Tara Lenich, 41, a high-ranking member of the elite unit for investigating drug and gun rings, began forging the signatures of state judges in June 2015 in order to wiretap her former flame's cellphone, according to the Brooklyn District Attorney's office. The detective's name was not released.
About two months later in August 2015, Lenich forged a judge's authorization again allowing her to tap the cellphone of her colleague in the DA's office, who had become romantically involved in with the investigator, according to the charges.
The phony documents were sent to AT&T and Verizon ordering the wiretap and was illegally re-authorized every month until the Thanksgiving holiday when Assistant Deputy Chief Detective Investigator Brian Donohue noticed that the secret electronic surveillance had been going on for more than a year, a law enforcement source who was not authorized to speak on the record said.
Most wiretaps, even for the lengthy drug and gun ring takedowns that Lenich's unit specialized in, don't last more than a year, the source said.

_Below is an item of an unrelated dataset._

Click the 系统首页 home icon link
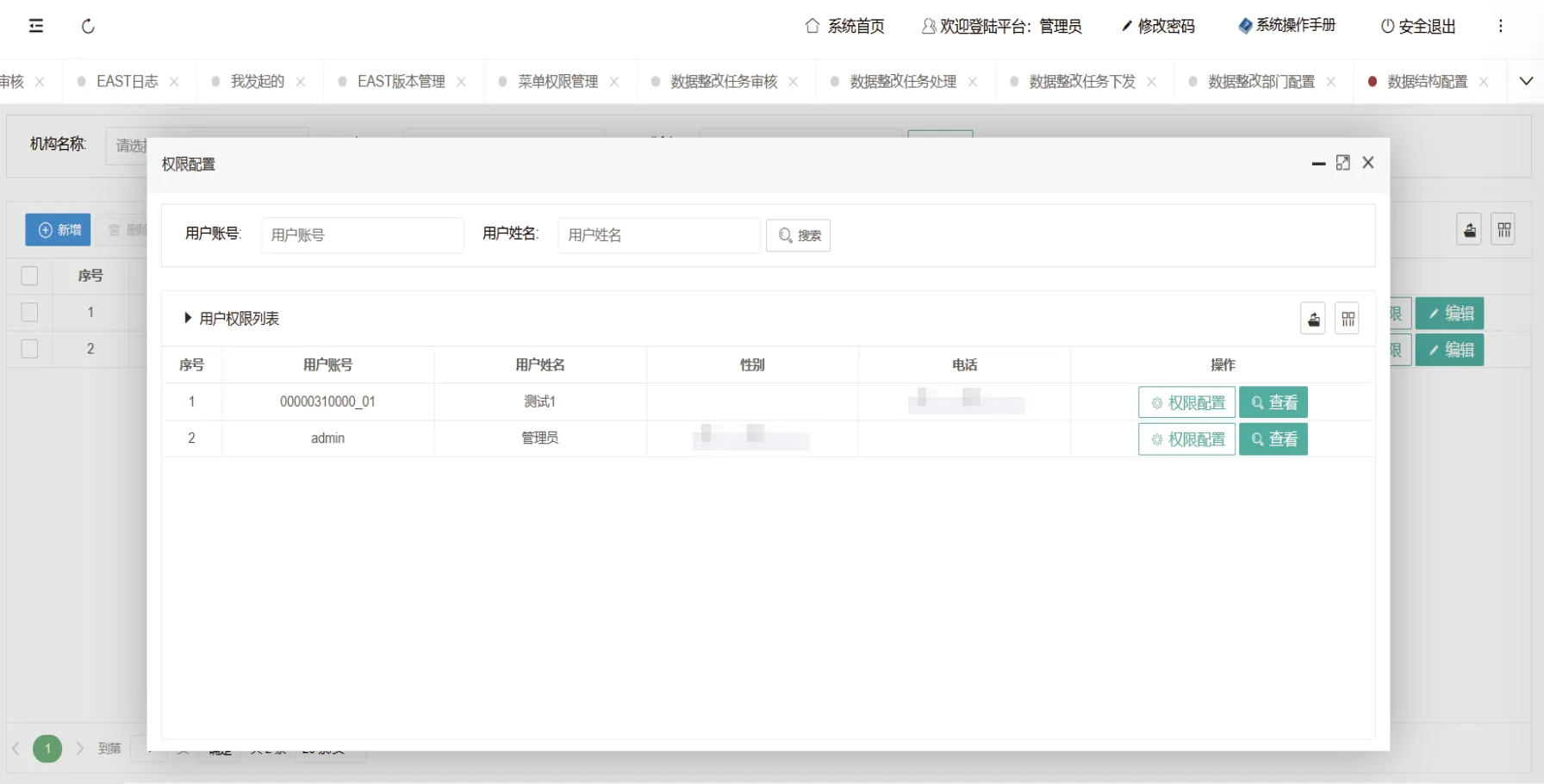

Lenich tried to cover her tracks by telling co-workers that the wire affidavits were for a secret Internal Affair Bureau investigation that only she could access, according to the source.
Donohue became suspicious and began reviewing the authorizations, according to the complaint.
"As soon as these allegations were uncovered, we conducted a swift and thorough investigation, immediately terminated the employee and ordered a comprehensive review of our protocols and procedures to make sure that this abuse of authority never happens again," said Oren Yaniv, spokesman for the Brooklyn DA’s Office.
The unidentified detective in the love triangle has been placed on modified duty, and was stripped of his badge and gun, after allegedly making threats to the prosecutor, a source said. The NYPD is currently investigating that accusation.
The detective's union rebuked the police department for taking the officer way from his duties.
"The Assistant DA's behavior is inexplicable and the ultimate violation of her oath of office. Our detective is purely a victim in this situation and is not accused of any misconduct. So I expect a quick restoration to full duty once the department expeditiously concludes some precautionary steps," President of the Detective's Endowment Association, Michael Palladino, said.
Lenich was arraigned Monday night on two counts of eavesdropping and 20 counts of possession of the forged warrants.
Her lawyer Gary Farrell described her as a "top-rate prosecutor" and said that DA's office was "over-playing it as official corruption," he said.
"She brought in a lot of gun cases. A lot of drug cases," he said. "These allegations are disturbing."
The FBI searched Lenich's apartment Monday night, indicating that she could be brought up on federal charges, sources said.
Until her arrest, Tenich was a highly respected prosecutor. She joined the office under District Attorney Charles Hynes in 2005. She became a deputy in the unit in 2014, under DA Ken Thompson. The elite unit specialized in multiple defendant cases involving undercover offices and wiretaps.